Further, I don't think moving the function bodies does anything other than make the class declaration less readable. Which is bad because ideally we should be able to visually inspect the class declaration to see if it matches the standard (std::string is a long way off from that ATM, but that's not license to make it worse).

We obviously disagree here. I see no reason to have template <class _CharT, class _Traits, class _Allocator> hundreds of times, _LIBCPP_CONSTEXPR_AFTER_CXX17 two times as often as needed or basic_string<_CharT, _Traits, _Allocator> instead of basic_string in the file without any real use.

@ldionne are you convinced this change improves readability? If so, can you say why?

Yes, I personally do find that it does improve readability. I've always been put off by the fact that we define functions out-of-line, and have to repeat all kinds of crazy declarations (and often complicated SFINAE). To me that just doesn't make much sense, given that our API is dictated by the Standard and documented in our top-of-header synopsis.
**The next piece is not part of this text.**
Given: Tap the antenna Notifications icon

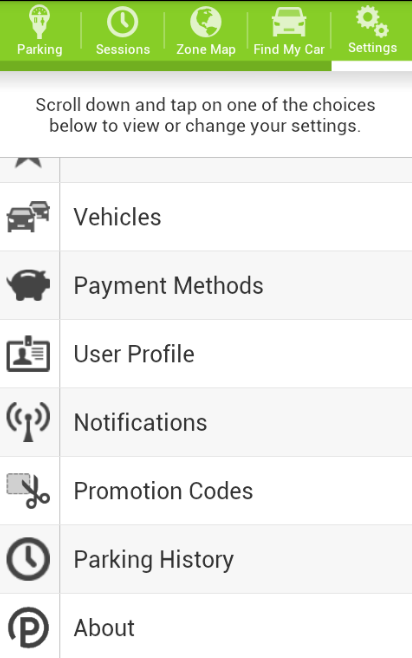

So repeating the declarations one more time in the class declaration does not add a lot of value, in my opinion. Of course in the end this is kind of a matter of taste.

@ldionne What are your thoughts on using auto return types in libc++ when the standard doesn't mandate it?
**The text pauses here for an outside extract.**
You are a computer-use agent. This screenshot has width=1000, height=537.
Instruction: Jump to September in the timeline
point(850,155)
I don't think that would be a good idea, but this patch doesn't seem to introduce this so I think we're good.


I think the real potential concern with this patch is indeed turning functions that were not marked as inline into inline functions, since that could have an impact on codegen. I suggest we make this patch a NFC by only moving functions that were already marked as inline into the class. After that, we should be left with only out-of-line functions outside of the class. We won't know which ones were intentionally left out-of-line and which ones were accidental, but we can take a stab and consider each function individually, moving them into the class when we think it's the intent. That can be done in followups.

philnik updated this revision to Diff 455946.Aug 26 2022, 9:38 AM
  • Only inline constructors already marked inline
philnik retitled this revision from [libc++] Inline the string constructors to [libc++][NFC] Inline the string constructors.Aug 26 2022, 9:38 AM
ldionne accepted this revision.Sep 2 2022, 8:13 AM
This revision was not accepted when it landed; it landed in state Needs Review.Sep 17 2022, 9:00 AM
This revision was automatically updated to reflect the committed changes.